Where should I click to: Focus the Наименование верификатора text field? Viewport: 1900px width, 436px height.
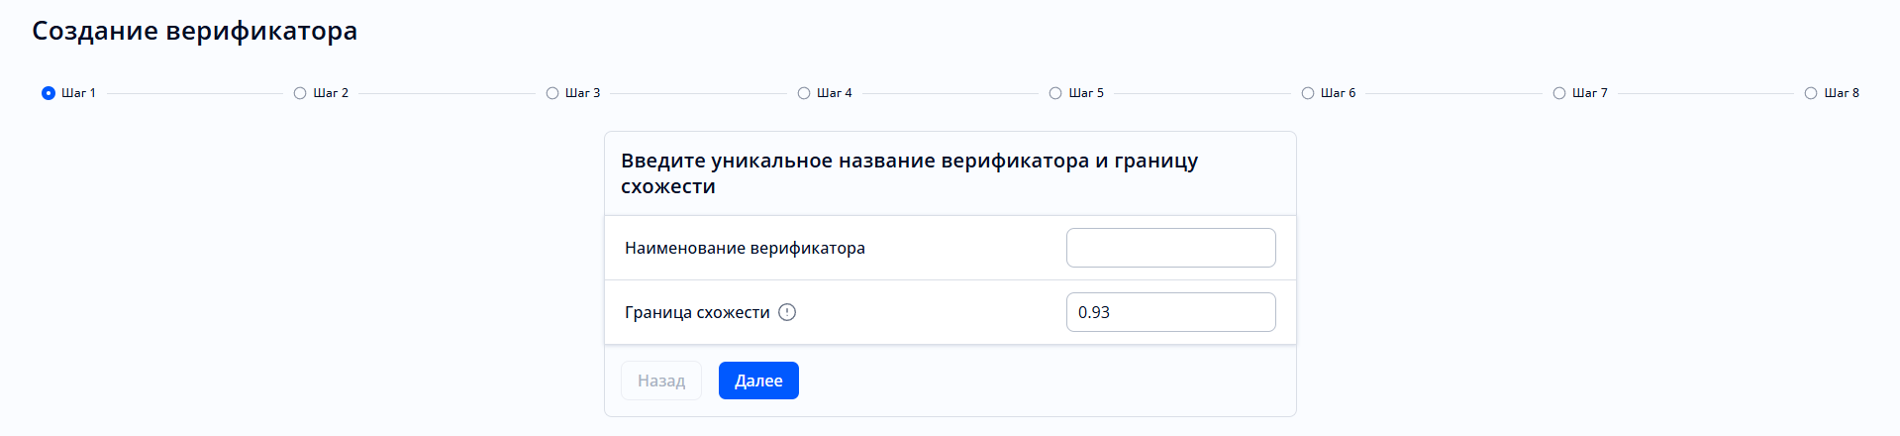coord(1170,248)
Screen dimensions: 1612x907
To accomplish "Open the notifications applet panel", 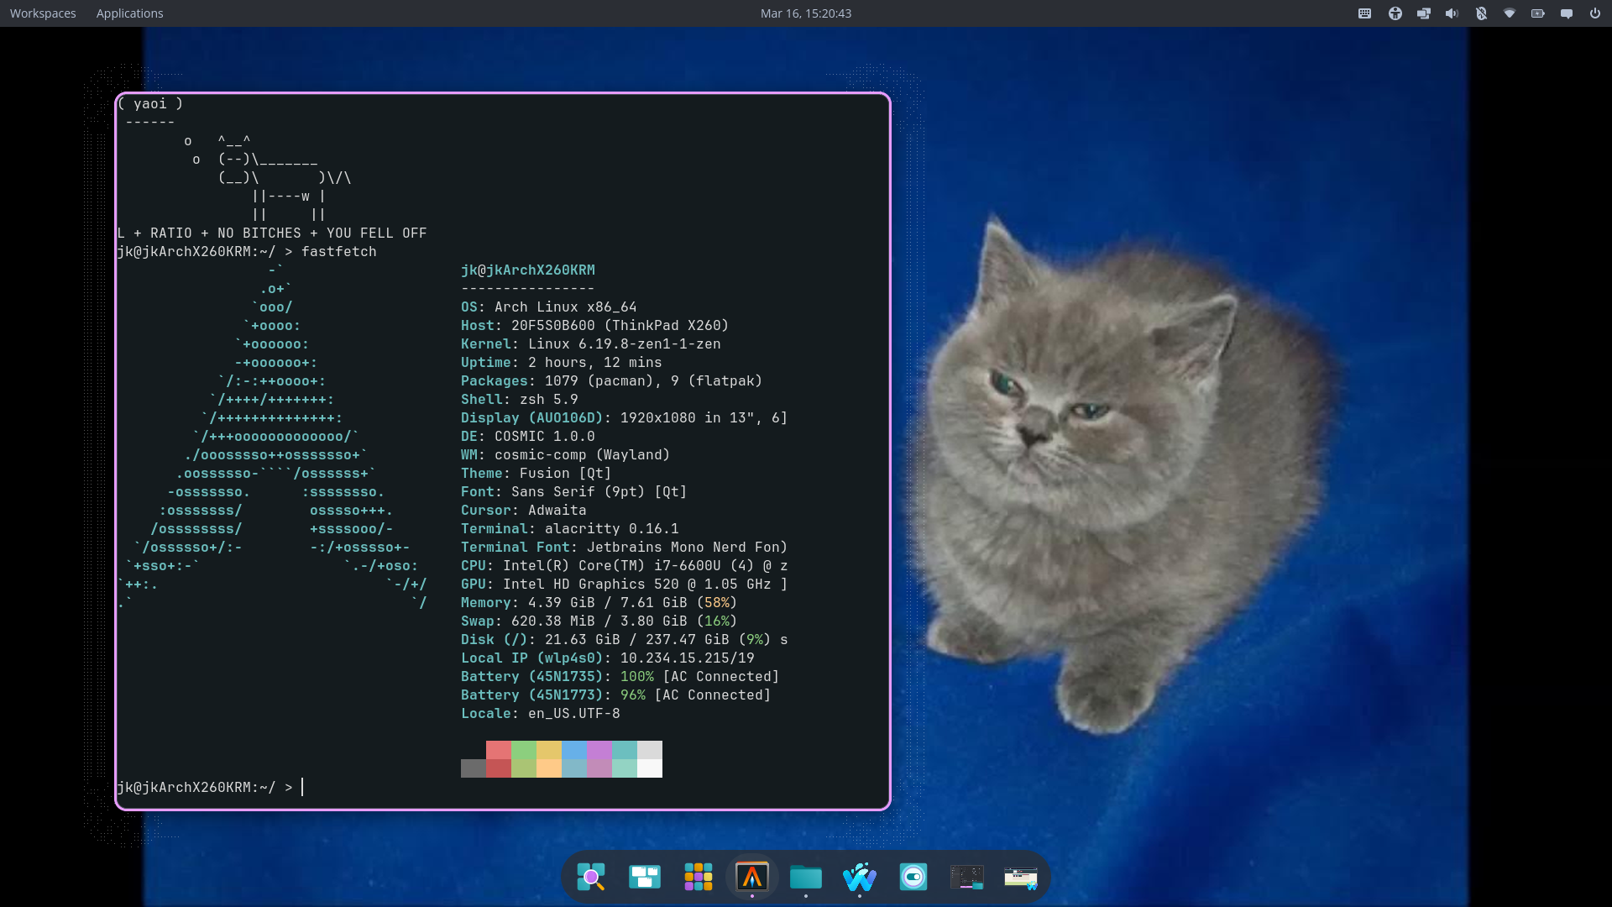I will (1567, 13).
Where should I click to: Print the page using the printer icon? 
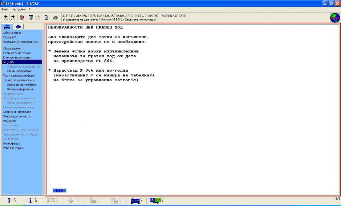pos(55,18)
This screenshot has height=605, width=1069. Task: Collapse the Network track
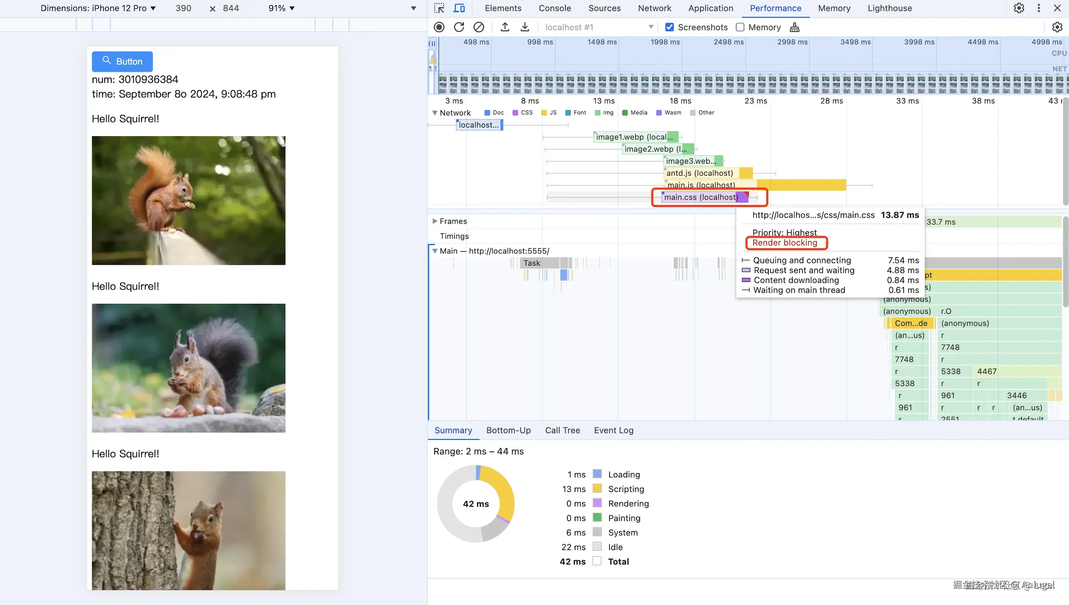tap(435, 113)
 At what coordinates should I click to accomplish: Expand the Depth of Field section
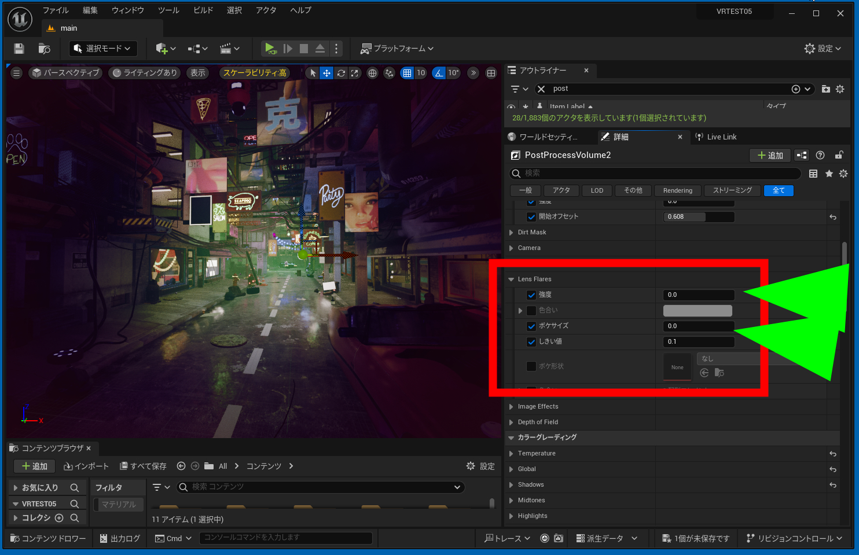point(511,422)
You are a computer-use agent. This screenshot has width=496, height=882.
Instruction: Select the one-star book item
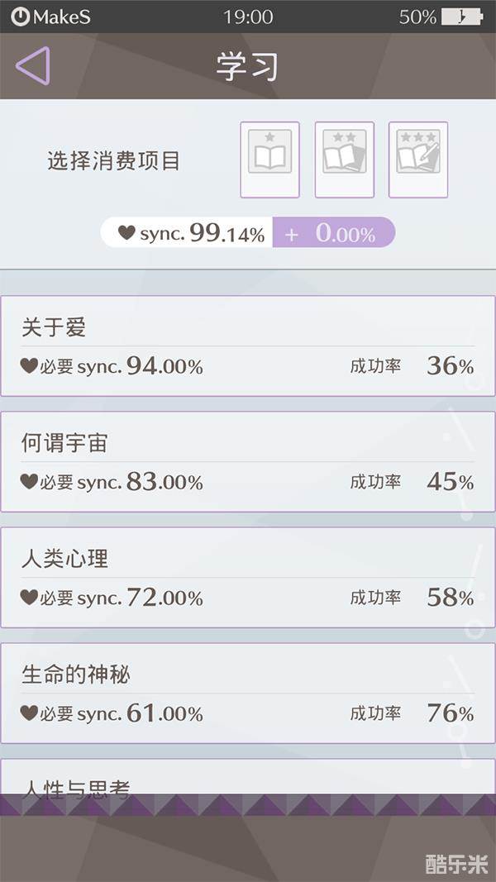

» **GIVEN TASK**:
Render the material from the line with "Where should I click to: Print" through the end of the material as a Markdown table with the columns Row and Line, numbering each line and omitting blank lines and pictures.

» **ANSWER**:
| Row | Line |
|---|---|
| 1 | Where should I click to: Print the page using the printer icon?  |
| 2 | pos(55,18) |
| 3 | This screenshot has height=605, width=1069. Task: Collapse the Network track |
| 4 | tap(435, 113) |
| 5 |  At what coordinates should I click to accomplish: Expand the Depth of Field section |
| 6 | point(511,422) |
| 7 | You are a computer-use agent. This screenshot has width=496, height=882. |
| 8 | Instruction: Select the one-star book item |